One user, madogvelkor, pointed out a simple design issue: dryers are often louder for children because the machines sit closer to their ears than to adults’.

Another commenter, LIslander, criticized restrooms that place loud hand dryers near changing tables. The frustration was sharp, but the point was practical. A baby lying on a changing table has no way to step away, properly cover their ears, or explain that the noise hurts.

The comments quickly moved beyond hand dryers. HopelesslyHuman compared the issue to parents bringing babies and toddlers to loud sports events without hearing protection, writing that children have “brand new, fresh ears” and need adults to protect them. Another user, blackcatlover2114, described newer dryers as sounding “like a jet taking off” and said their eardrums felt like they were being stabbed.

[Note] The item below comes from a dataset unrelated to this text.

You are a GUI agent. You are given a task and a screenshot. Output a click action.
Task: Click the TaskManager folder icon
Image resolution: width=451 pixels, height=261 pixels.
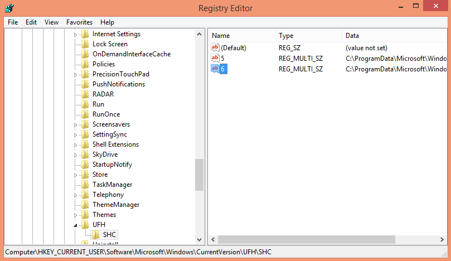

That language may sound dramatic to someone who is not bothered by the sound. But it is familiar to people with sensory sensitivities. One commenter, Himit, said fear of hand dryers may have been an early clue that their children were on the spectrum.

That is where the conversation becomes larger than one machine. Public spaces often treat sensory distress as a personal problem. The person who cannot tolerate the sound is expected to cope, avoid the bathroom, plug their ears, rush through the task, or apologize for needing something quieter.

That is not accessibility. That is endurance.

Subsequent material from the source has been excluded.